• Aim of the task
Below are some entries; state how many of their lines include the word "computer" and give no more than that number.

• Provided information
══════

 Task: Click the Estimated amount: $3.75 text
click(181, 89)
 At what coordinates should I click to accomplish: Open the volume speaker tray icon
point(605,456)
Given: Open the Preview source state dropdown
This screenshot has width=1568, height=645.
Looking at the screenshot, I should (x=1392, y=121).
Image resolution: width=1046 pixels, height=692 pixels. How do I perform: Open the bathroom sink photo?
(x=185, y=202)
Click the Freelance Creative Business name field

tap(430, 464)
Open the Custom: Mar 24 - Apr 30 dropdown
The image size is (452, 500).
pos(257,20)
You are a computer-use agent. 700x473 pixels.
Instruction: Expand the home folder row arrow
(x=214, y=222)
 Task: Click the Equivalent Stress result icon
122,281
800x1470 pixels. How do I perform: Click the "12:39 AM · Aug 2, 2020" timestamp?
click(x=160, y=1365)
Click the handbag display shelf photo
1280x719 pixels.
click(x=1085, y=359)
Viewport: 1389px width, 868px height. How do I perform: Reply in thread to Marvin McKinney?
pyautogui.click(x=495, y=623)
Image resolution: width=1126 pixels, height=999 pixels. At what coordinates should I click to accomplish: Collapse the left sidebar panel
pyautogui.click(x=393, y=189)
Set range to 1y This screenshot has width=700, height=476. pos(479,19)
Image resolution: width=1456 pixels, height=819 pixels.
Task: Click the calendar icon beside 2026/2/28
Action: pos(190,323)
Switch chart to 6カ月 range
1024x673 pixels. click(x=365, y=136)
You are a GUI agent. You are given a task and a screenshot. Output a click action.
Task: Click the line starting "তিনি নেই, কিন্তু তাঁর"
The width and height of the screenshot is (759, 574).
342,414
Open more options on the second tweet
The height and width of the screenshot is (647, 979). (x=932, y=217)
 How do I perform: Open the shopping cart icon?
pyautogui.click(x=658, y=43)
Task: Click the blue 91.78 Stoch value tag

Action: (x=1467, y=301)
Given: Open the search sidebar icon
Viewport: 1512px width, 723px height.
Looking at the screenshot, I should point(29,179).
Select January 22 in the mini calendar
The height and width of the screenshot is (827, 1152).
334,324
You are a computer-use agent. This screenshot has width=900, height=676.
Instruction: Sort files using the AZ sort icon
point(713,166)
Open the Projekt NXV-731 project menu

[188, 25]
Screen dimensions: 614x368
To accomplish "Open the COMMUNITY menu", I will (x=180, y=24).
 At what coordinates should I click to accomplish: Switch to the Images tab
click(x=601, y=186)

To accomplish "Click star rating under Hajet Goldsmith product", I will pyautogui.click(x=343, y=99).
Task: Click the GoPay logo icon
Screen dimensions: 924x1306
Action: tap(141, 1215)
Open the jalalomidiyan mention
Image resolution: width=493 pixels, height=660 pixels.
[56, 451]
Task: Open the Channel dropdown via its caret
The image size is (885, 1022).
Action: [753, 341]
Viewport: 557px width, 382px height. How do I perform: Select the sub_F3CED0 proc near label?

══════

• Completed task
2